# WORK TASK
Revise the column about Bill Self's health scare. Reproduce everything from "Well-intentioned as he" down to "appearance since then.", and change "ecstatic" to "delighted".

# DOCUMENT EXTRACT
━━━━━━━━━━━━━━━━

Vahe Gregorian

How health issue clarified Kansas coach Bill Self’s view of the future (and path to it)

One morning in 2016, Star photographer Rich Sugg and I spent a few hours with Kansas men’s basketball coach Bill Self talking about how he deals with stress by unplugging, exercising and otherwise getting away from it all.

Part of the idea was to accompany him on one of his 4.5-mile round-trip walks from Allen Fieldhouse to the Memorial Park Cemetery monument to basketball inventor James Naismith — whose actual grave is farther back in the park.

As tends to happen with the ever-engaging Self, we got talking in his office for so long that we audibled to walking briefly in the cemetery and then going to get some lunch. At a Panera Bread, where Self was somehow just another customer being asked for his name, he ordered the Green Passion Smoothie and a small French onion soup and spoke about everything from what he was reading to his favorite music to the need to lose weight and eat better.

Well-intentioned as he was about taking care of himself, facing no apparent imminent health issues beyond being cursed by balky knees, Self also was ambivalent about it in certain ways.

At a time he said he would be “ecstatic” to coach through the contract that then ended in 2022, he was just as apt to take a long walk 15 days in a row as he was to miss 15 straight. Playing for the tie, you could call that, certainly a familiar concept to me.

Flash forward to March 8 and Self’s sudden hospitalization — worrisome amid the scant initial public details — for a heart catheterization procedure at the University of Kansas Health System.

The process that forced Self to sit out the Big 12 Tournament and the NCAA Tournament also served as clarifying.

Even energizing, to hear Self tell it on Wednesday in his first public appearance since then.

What began as an “out of body-type experience” and the sense that “I just knew I wasn’t right” led to the most emphatic conviction Self has expressed about the future in years.

“I missed my job, I love my job and I want to do my job for a long time,” said Self, who now essentially has a lifetime contract.

The 60-year-old Hall of Fame coach with two national titles and 787 wins to his name later added: “So my goal is to take this place to a whole different level than we’ve ever been to before. And we’ve been to a really high level.”

Part of that reinvigoration comes from the timely and excellent care he received, including even the parts where he was told what he didn’t want to hear about when he could return to the sideline.

(He has no limitations now, he said, and feels so good he could even power lift. “If,” he said, pausing and grinning, “I wanted to.”)

Part of it was in the overwhelming outpouring of encouragement he received from peers and fans. And, most of all, family and the KU staff and players he felt did the team proud during what we can call a conspicuous absence that he tried to downplay.

But a pivotal part of it seemed to be from a feeling many of us might be able to relate to:

Sometimes you maybe don’t really know what you have or want until it’s taken away.

In Self’s case, that realization came in the aftermath of a parallel perception of health issues gradually creeping up on him in ways that didn’t really register in the moment.

He encountered some shortness of breath and other mild symptoms, for instance, weeks before experiencing tightness in his chest and balance issues that compelled him to seek medical attention.

“I think sometimes we don’t realize we don’t feel well,” he said, “until we actually feel well and know the difference.”

━━━━━━━━━━━━━━━━

# DATA BELOW
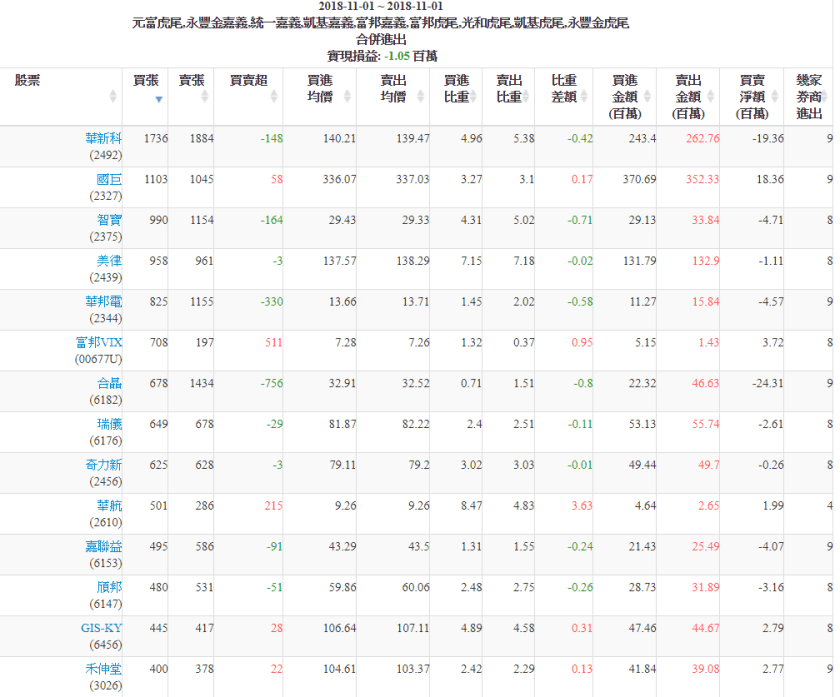
Task: Click sort icon beside 比重差額 header
Action: pos(585,97)
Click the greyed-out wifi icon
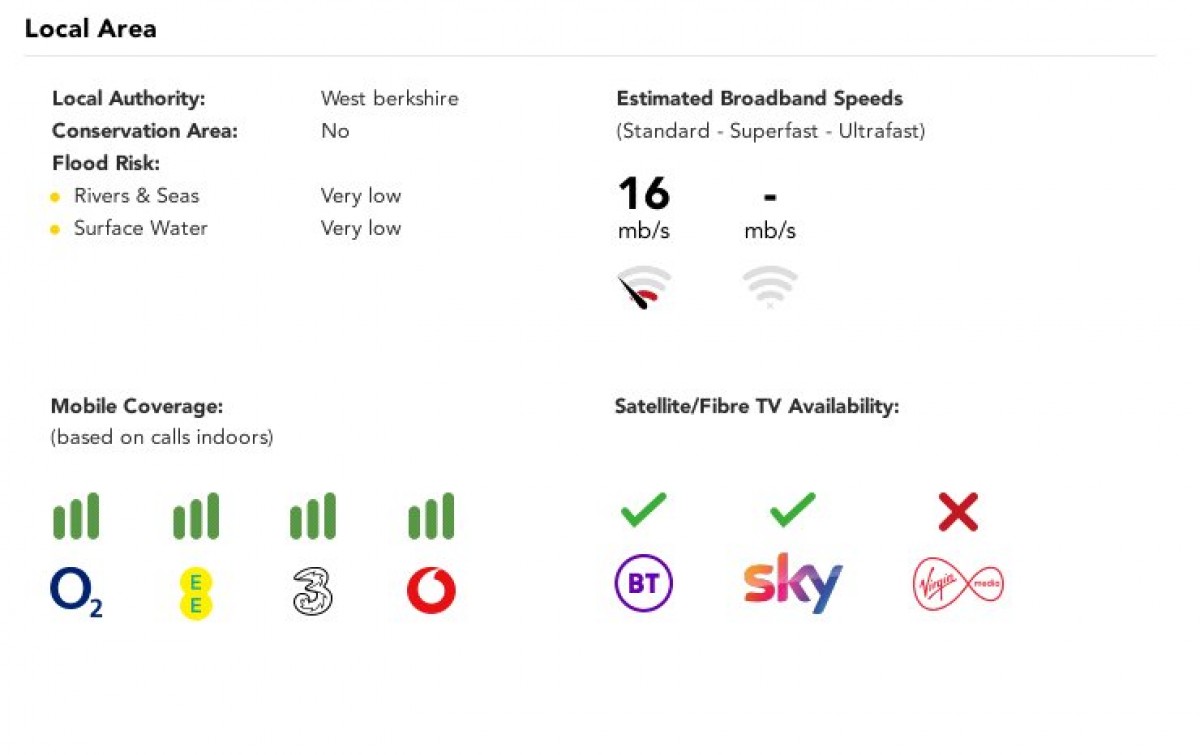 click(770, 288)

━━━━━━━━━━━━━━━━

# REPLY
Well-intentioned as he was about taking care of himself, facing no apparent imminent health issues beyond being cursed by balky knees, Self also was ambivalent about it in certain ways.

At a time he said he would be “delighted” to coach through the contract that then ended in 2022, he was just as apt to take a long walk 15 days in a row as he was to miss 15 straight. Playing for the tie, you could call that, certainly a familiar concept to me.

Flash forward to March 8 and Self’s sudden hospitalization — worrisome amid the scant initial public details — for a heart catheterization procedure at the University of Kansas Health System.

The process that forced Self to sit out the Big 12 Tournament and the NCAA Tournament also served as clarifying.

Even energizing, to hear Self tell it on Wednesday in his first public appearance since then.